In the listing below, how many lines carry the word "computer"? Reply with only the number.

(Data extracts begins)

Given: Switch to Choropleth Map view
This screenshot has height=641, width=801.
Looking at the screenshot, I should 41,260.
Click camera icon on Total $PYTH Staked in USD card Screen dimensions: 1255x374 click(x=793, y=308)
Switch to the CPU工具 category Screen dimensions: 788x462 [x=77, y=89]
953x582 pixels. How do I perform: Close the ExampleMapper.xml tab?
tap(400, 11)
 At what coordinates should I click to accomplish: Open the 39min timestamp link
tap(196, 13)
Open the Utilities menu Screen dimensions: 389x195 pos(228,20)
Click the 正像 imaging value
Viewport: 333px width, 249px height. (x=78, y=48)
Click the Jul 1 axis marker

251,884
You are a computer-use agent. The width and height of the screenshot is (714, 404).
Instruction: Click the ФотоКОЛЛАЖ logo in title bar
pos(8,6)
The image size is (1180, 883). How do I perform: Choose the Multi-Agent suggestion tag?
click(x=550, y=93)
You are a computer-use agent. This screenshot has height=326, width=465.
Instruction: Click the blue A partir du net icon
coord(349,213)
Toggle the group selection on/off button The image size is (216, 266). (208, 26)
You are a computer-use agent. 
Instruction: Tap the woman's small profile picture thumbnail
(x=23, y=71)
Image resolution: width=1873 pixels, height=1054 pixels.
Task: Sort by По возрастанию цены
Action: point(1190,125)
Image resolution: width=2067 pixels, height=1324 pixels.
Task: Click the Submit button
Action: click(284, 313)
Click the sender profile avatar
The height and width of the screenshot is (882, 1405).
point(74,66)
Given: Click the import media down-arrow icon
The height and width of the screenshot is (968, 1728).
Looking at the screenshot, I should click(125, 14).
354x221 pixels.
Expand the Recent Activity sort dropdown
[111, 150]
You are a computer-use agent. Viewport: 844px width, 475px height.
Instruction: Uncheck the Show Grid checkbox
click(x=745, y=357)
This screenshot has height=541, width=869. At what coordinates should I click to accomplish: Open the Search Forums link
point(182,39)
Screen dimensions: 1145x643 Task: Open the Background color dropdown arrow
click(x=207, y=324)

(Data extracts ends)

Exercise response:
4